[Afoot in England by W.H. Hudson]@TWC D-Link book
Afoot in England

CHAPTER Thirteen: Bath and Wells Revisited
14/19

And now Time, the humbler of proud beautiful women, had given him his revenge: the portrait, scorned and rejected when the colour and sparkle of life was in the face, had been looked on once more by its subject and had caused her to weep at the change in herself.
To return.

One wishes in these moments of meeting, of surprise and sudden revealings, that it were permissible to speak from the heart, since then the very truth might have more balm than bitterness in it.

"Grieve not, dear friend of old days, that I have not escaped the illusion common to all--the idea that those we have not looked on this long time--full five years, let us say--have remained as they were while we ourselves have been moving onwards and downwards in that path in which our feet are set.

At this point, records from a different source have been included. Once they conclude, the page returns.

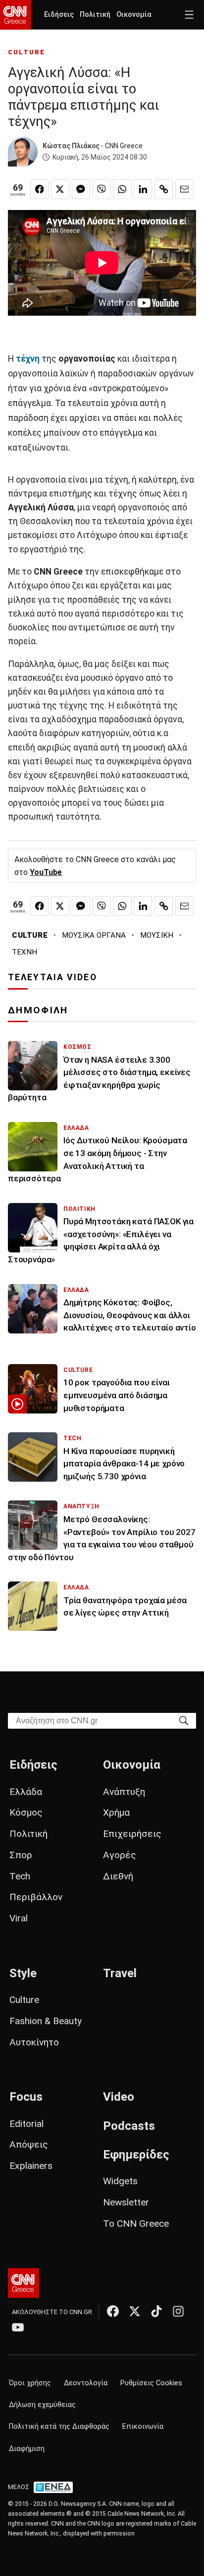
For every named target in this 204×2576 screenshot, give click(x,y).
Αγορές (119, 1855)
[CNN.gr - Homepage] (15, 15)
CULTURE (26, 52)
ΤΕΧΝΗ (24, 952)
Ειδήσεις (59, 14)
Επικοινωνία (142, 2426)
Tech (19, 1876)
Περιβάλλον (35, 1897)
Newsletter (126, 2202)
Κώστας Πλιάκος (71, 146)
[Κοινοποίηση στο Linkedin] (143, 189)
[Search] (184, 1720)
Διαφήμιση (27, 2449)
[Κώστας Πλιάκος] (23, 151)
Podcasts (129, 2126)
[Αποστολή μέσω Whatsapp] (122, 189)
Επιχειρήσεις (132, 1833)
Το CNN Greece (136, 2223)
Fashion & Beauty (45, 2021)
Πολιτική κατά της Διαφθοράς (59, 2426)
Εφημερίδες (136, 2154)
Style (23, 1973)
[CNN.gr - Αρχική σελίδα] (23, 2283)
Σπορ (20, 1855)
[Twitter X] (135, 2311)
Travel (120, 1973)
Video (118, 2097)
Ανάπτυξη (124, 1791)
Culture (24, 1999)
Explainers (30, 2165)
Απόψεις (28, 2144)
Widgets (120, 2181)
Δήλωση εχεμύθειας (42, 2405)
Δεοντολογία (85, 2383)
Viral (18, 1918)
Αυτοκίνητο (34, 2042)
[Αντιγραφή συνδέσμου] (163, 189)
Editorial (26, 2123)
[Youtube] (18, 2327)
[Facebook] (113, 2311)
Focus (26, 2097)
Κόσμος (26, 1812)
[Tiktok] (156, 2311)
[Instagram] (178, 2311)
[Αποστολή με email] (184, 189)
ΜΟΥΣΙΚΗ (156, 935)
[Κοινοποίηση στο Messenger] (81, 189)
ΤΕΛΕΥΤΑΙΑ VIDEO (52, 977)
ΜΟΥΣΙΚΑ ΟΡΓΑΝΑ (94, 935)
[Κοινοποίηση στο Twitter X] (60, 189)
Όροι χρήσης (30, 2383)
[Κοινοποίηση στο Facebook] (39, 189)
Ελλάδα (25, 1791)
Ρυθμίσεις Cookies (151, 2383)
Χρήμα (116, 1812)
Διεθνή (118, 1876)
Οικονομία (134, 14)
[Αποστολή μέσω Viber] (102, 189)
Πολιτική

No one, however hardened he may be, can escape a shock of surprise and pain; but now the illusion I cherished has gone--now I have seen with my physical eyes, and a new image, with Time's writing on it, has taken the place of the old and brighter one, I would not have it otherwise.

No, not if I could would I call back the vanished lustre, since all these changes, above all that wistful look in the eyes, do but serve to make you dearer, my sister and friend and fellow-traveller in a land where we cannot find a permanent resting-place." Alas! it cannot be spoken, and we cannot comfort a sister if she cannot divine the thought; but to brood over these inevitable changes is as idle as it is to lament that we were born into this mutable world.